Material provided:
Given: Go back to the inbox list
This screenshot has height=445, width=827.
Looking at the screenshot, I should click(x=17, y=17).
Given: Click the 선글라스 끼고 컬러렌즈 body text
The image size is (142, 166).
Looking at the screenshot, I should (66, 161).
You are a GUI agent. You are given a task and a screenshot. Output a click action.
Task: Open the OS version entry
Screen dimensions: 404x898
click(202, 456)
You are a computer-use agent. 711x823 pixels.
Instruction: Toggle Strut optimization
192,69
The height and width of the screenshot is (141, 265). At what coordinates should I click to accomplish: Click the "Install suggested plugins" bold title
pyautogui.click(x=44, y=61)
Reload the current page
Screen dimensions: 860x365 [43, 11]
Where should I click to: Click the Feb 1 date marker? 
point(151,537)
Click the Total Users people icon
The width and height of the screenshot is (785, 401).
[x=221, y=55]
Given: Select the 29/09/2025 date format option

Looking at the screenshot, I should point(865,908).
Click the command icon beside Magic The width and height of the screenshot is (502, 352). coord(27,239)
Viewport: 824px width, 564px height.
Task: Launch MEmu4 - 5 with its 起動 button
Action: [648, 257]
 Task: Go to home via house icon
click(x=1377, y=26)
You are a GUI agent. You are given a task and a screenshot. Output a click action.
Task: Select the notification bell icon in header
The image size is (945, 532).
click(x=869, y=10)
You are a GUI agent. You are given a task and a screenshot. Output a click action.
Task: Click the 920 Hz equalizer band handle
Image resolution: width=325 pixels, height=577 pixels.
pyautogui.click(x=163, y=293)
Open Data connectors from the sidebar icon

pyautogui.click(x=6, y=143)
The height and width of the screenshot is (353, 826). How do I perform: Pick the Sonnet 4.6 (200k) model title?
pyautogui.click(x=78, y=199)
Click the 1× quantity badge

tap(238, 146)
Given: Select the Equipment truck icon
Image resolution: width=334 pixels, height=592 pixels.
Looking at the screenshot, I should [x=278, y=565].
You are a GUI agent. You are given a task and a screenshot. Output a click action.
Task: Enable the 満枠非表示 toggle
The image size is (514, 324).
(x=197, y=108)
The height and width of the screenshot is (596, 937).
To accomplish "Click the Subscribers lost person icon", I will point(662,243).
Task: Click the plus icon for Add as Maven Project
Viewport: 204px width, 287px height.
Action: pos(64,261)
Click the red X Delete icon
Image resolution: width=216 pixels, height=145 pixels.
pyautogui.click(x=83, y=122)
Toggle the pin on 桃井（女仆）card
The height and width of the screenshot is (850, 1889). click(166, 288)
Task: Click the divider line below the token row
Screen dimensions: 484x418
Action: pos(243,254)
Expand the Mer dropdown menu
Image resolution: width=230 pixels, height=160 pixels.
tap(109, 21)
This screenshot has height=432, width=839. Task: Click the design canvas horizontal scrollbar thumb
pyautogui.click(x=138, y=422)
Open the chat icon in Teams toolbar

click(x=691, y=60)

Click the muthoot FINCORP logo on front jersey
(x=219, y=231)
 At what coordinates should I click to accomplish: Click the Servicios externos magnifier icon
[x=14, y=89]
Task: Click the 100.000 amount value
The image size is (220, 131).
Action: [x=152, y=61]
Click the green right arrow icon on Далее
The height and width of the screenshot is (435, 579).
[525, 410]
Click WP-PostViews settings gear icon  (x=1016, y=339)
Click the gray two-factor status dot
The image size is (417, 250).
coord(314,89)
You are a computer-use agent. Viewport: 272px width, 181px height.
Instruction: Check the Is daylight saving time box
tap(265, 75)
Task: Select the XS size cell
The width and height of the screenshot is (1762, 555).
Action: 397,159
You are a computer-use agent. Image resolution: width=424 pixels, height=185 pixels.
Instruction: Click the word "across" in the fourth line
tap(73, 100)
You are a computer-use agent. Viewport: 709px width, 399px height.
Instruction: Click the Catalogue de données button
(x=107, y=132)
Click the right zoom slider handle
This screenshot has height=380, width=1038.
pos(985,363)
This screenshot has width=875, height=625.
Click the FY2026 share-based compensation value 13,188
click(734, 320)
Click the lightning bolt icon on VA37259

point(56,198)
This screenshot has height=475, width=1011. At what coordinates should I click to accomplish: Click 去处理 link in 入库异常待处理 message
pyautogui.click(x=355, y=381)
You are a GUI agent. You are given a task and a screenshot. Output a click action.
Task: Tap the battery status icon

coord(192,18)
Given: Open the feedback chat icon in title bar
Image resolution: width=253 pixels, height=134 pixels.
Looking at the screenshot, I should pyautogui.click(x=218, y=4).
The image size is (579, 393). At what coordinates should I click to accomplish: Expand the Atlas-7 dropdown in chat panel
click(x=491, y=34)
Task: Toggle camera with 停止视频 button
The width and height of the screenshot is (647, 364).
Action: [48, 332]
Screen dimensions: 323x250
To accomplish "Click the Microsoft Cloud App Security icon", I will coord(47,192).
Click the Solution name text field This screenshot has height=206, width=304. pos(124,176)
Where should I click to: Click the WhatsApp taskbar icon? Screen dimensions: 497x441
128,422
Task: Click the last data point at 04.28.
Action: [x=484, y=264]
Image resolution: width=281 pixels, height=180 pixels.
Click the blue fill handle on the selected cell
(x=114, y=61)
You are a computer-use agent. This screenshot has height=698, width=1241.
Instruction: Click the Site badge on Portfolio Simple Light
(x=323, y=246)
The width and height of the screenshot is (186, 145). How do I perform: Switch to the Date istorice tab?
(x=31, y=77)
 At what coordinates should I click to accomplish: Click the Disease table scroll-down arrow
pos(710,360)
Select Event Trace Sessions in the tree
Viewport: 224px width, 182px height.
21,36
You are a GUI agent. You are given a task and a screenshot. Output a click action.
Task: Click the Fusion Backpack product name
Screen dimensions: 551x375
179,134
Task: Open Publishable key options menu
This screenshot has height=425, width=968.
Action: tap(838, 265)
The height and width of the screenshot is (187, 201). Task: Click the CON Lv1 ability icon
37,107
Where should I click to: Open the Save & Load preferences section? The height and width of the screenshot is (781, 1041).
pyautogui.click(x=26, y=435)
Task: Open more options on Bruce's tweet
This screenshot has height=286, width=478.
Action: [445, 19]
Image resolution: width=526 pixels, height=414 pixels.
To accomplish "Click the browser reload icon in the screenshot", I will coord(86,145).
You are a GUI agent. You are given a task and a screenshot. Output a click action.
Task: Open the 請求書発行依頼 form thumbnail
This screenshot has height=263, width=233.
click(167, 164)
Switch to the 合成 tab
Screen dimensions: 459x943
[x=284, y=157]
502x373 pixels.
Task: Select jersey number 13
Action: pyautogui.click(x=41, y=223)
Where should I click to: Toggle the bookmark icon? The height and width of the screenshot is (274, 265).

Task prompt:
Transcribe the records above exactly as they appear.

Solution below:
Given: Go back to the inbox list
This screenshot has height=445, width=827.
Looking at the screenshot, I should click(x=17, y=17).
Given: Click the 선글라스 끼고 컬러렌즈 body text
The image size is (142, 166).
Looking at the screenshot, I should (66, 161).
You are a GUI agent. You are given a task and a screenshot. Output a click action.
Task: Open the OS version entry
Screen dimensions: 404x898
click(202, 456)
You are a computer-use agent. 711x823 pixels.
Instruction: Toggle Strut optimization
192,69
The height and width of the screenshot is (141, 265). At what coordinates should I click to accomplish: Click the "Install suggested plugins" bold title
pyautogui.click(x=44, y=61)
Reload the current page
Screen dimensions: 860x365 [43, 11]
Where should I click to: Click the Feb 1 date marker? 
point(151,537)
Click the Total Users people icon
The width and height of the screenshot is (785, 401).
[x=221, y=55]
Given: Select the 29/09/2025 date format option

Looking at the screenshot, I should point(865,908).
Click the command icon beside Magic The width and height of the screenshot is (502, 352). coord(27,239)
Viewport: 824px width, 564px height.
Task: Launch MEmu4 - 5 with its 起動 button
Action: [648, 257]
 Task: Go to home via house icon
click(x=1377, y=26)
You are a GUI agent. You are given a task and a screenshot. Output a click action.
Task: Select the notification bell icon in header
The image size is (945, 532).
click(x=869, y=10)
You are a GUI agent. You are given a task and a screenshot. Output a click action.
Task: Click the 920 Hz equalizer band handle
Image resolution: width=325 pixels, height=577 pixels.
pyautogui.click(x=163, y=293)
Open Data connectors from the sidebar icon

pyautogui.click(x=6, y=143)
The height and width of the screenshot is (353, 826). How do I perform: Pick the Sonnet 4.6 (200k) model title?
pyautogui.click(x=78, y=199)
Click the 1× quantity badge

tap(238, 146)
Given: Select the Equipment truck icon
Image resolution: width=334 pixels, height=592 pixels.
Looking at the screenshot, I should [x=278, y=565].
You are a GUI agent. You are given a task and a screenshot. Output a click action.
Task: Enable the 満枠非表示 toggle
The image size is (514, 324).
(x=197, y=108)
The height and width of the screenshot is (596, 937).
To accomplish "Click the Subscribers lost person icon", I will point(662,243).
Task: Click the plus icon for Add as Maven Project
Viewport: 204px width, 287px height.
Action: pos(64,261)
Click the red X Delete icon
Image resolution: width=216 pixels, height=145 pixels.
pyautogui.click(x=83, y=122)
Toggle the pin on 桃井（女仆）card
The height and width of the screenshot is (850, 1889). click(166, 288)
Task: Click the divider line below the token row
Screen dimensions: 484x418
Action: pos(243,254)
Expand the Mer dropdown menu
Image resolution: width=230 pixels, height=160 pixels.
tap(109, 21)
This screenshot has height=432, width=839. Task: Click the design canvas horizontal scrollbar thumb
pyautogui.click(x=138, y=422)
Open the chat icon in Teams toolbar

click(x=691, y=60)

Click the muthoot FINCORP logo on front jersey
(x=219, y=231)
 At what coordinates should I click to accomplish: Click the Servicios externos magnifier icon
[x=14, y=89]
Task: Click the 100.000 amount value
The image size is (220, 131).
Action: [x=152, y=61]
Click the green right arrow icon on Далее
The height and width of the screenshot is (435, 579).
[525, 410]
Click WP-PostViews settings gear icon  (x=1016, y=339)
Click the gray two-factor status dot
The image size is (417, 250).
coord(314,89)
You are a computer-use agent. Viewport: 272px width, 181px height.
Instruction: Check the Is daylight saving time box
tap(265, 75)
Task: Select the XS size cell
The width and height of the screenshot is (1762, 555).
Action: 397,159
You are a computer-use agent. Image resolution: width=424 pixels, height=185 pixels.
Instruction: Click the word "across" in the fourth line
tap(73, 100)
You are a computer-use agent. Viewport: 709px width, 399px height.
Instruction: Click the Catalogue de données button
(x=107, y=132)
Click the right zoom slider handle
This screenshot has height=380, width=1038.
pos(985,363)
This screenshot has width=875, height=625.
Click the FY2026 share-based compensation value 13,188
click(734, 320)
Click the lightning bolt icon on VA37259

point(56,198)
This screenshot has height=475, width=1011. At what coordinates should I click to accomplish: Click 去处理 link in 入库异常待处理 message
pyautogui.click(x=355, y=381)
You are a GUI agent. You are given a task and a screenshot. Output a click action.
Task: Tap the battery status icon

coord(192,18)
Given: Open the feedback chat icon in title bar
Image resolution: width=253 pixels, height=134 pixels.
Looking at the screenshot, I should pyautogui.click(x=218, y=4).
The image size is (579, 393). At what coordinates should I click to accomplish: Expand the Atlas-7 dropdown in chat panel
click(x=491, y=34)
Task: Toggle camera with 停止视频 button
The width and height of the screenshot is (647, 364).
Action: [48, 332]
Screen dimensions: 323x250
To accomplish "Click the Microsoft Cloud App Security icon", I will coord(47,192).
Click the Solution name text field This screenshot has height=206, width=304. pos(124,176)
Where should I click to: Click the WhatsApp taskbar icon? Screen dimensions: 497x441
128,422
Task: Click the last data point at 04.28.
Action: [x=484, y=264]
Image resolution: width=281 pixels, height=180 pixels.
Click the blue fill handle on the selected cell
(x=114, y=61)
You are a computer-use agent. This screenshot has height=698, width=1241.
Instruction: Click the Site badge on Portfolio Simple Light
(x=323, y=246)
The width and height of the screenshot is (186, 145). How do I perform: Switch to the Date istorice tab?
(x=31, y=77)
 At what coordinates should I click to accomplish: Click the Disease table scroll-down arrow
pos(710,360)
Select Event Trace Sessions in the tree
Viewport: 224px width, 182px height.
21,36
You are a GUI agent. You are given a task and a screenshot. Output a click action.
Task: Click the Fusion Backpack product name
Screen dimensions: 551x375
179,134
Task: Open Publishable key options menu
This screenshot has height=425, width=968.
Action: tap(838, 265)
The height and width of the screenshot is (187, 201). Task: Click the CON Lv1 ability icon
37,107
Where should I click to: Open the Save & Load preferences section? The height and width of the screenshot is (781, 1041).
pyautogui.click(x=26, y=435)
Task: Open more options on Bruce's tweet
This screenshot has height=286, width=478.
Action: [445, 19]
Image resolution: width=526 pixels, height=414 pixels.
To accomplish "Click the browser reload icon in the screenshot", I will coord(86,145).
You are a GUI agent. You are given a task and a screenshot. Output a click action.
Task: Open the 請求書発行依頼 form thumbnail
This screenshot has height=263, width=233.
click(167, 164)
Switch to the 合成 tab
Screen dimensions: 459x943
[x=284, y=157]
502x373 pixels.
Task: Select jersey number 13
Action: pyautogui.click(x=41, y=223)
Where should I click to: Toggle the bookmark icon? The height and width of the screenshot is (274, 265).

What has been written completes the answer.